Uma vez dentro da tal sala, os três experimentam uma série de transformações que os vão deixando cada vez mais abstratos e, exatamente por isso, mais difíceis de identificar e expressar em palavras. De personagens tridimensionais, eles passam a figuras achatadas e, posteriormente, viram apenas riscos coloridos. Traduzida para o universo real, a cena pode ser perfeitamente lida como uma alusão aos dias que todos nós temos em que os sentimentos se embaralham e fica praticamente impossível se referir a eles com palavras - que também são uma forma de codificação, vale lembrar. É ou não é uma sacada genial e inventiva? Portanto, os grandes protagonistas de Divertida mente são os sentimentos, e Riley acaba como uma espécie de suporte para que eles mostrem suas facetas e ganhem o espectador. Até mesmo a Tristeza é cheia de carisma, com sua aparência nerd e o jeito prestes a desabar em cada cena.

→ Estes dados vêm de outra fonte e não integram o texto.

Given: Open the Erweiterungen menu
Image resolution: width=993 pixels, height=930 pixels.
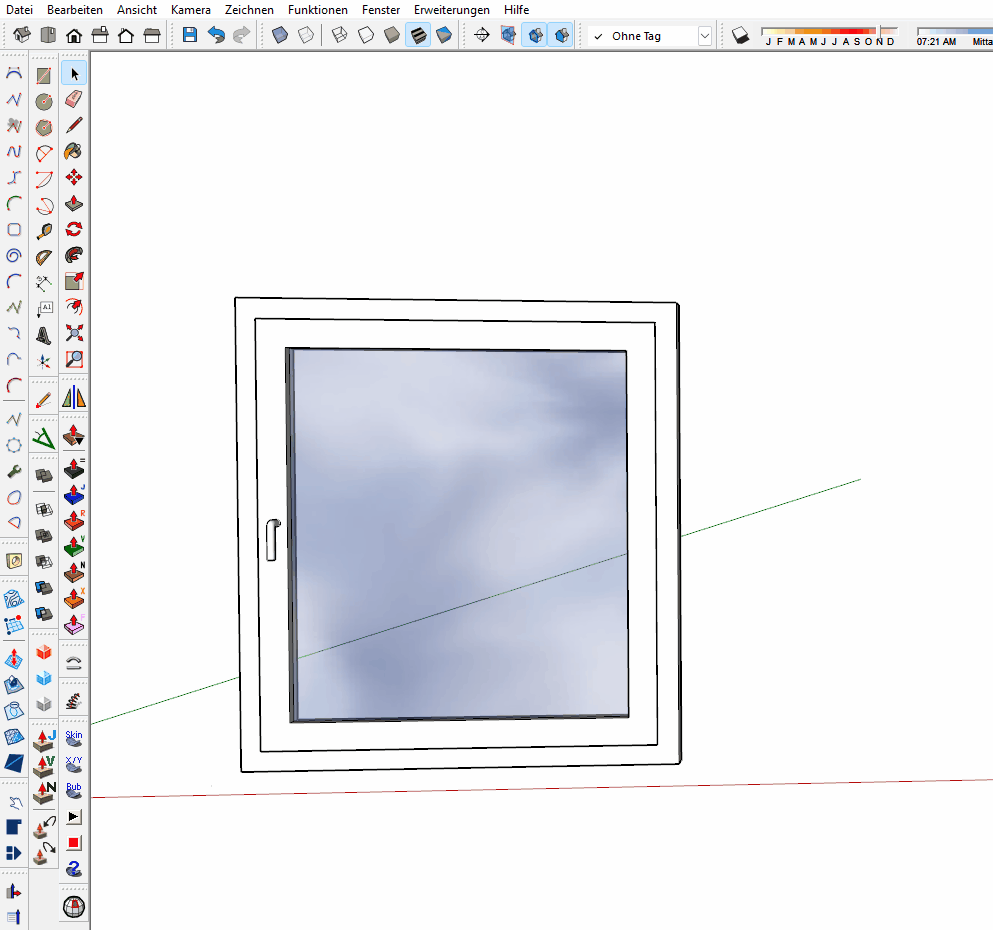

A cabeça dos pais também chega a ser visitada na cena em que eles indagam Riley sobre o primeiro dia na nova escola. A mãe, exercendo seu papel de modo típico, demonstra interesse por essa etapa importante na vida de menina, enquanto o pai cultiva um olhar perdido e despreocupado. Após um discreto sinal da esposa, ele é despertado de uma espécie de transe, e suas respectivas salas de comando tentam estabelecer algum tipo de comunicação não-verbal. É quando emerge a clássica demarcação de diferença entre homens e mulheres: estas, mais atentas aos detalhes e mais emotivas, aqueles, mais práticos e de poucas palavras. Não deixa de ser uma perspectiva um tanto estereotipada em certa instância, mas ainda assim é representativa de muitos casais, que se queixam justamente dessas visões de mundo destoantes no relacionamento. 

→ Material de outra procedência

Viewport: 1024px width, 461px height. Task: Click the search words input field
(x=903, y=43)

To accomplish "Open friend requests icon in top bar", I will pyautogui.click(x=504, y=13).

Divertida mente é, no fim das contas, uma viagem emocional e emocionante. Esse jogo de palavras bastante simples é também eficaz para se referir ao longa dirigido pela dupla Peter Docter (que usa seu apelido Pete nos créditos) e Ronaldo Del Carmen. O primeiro é responsável pelo delicioso Up - Altas aventuras (Up, 2009), e quem já conferiu e gostou desse vai saber muito bem que é um item e tanto no currículo. Docter sabe dosar aventura e ternura, palavras cuja rima nem sempre é aproveitada em termos de narrativa. Mais uma vez, o estúdio pisa em um terreno universal, e oferece a deixa para uma conclusão interessante, a ser comprovada mediante observação do cotidiano: o quinteto de sentimentos presente numa criança evolui para outros mais complexos, formando uma rede que, em grande parte, traduz o que é ser humano.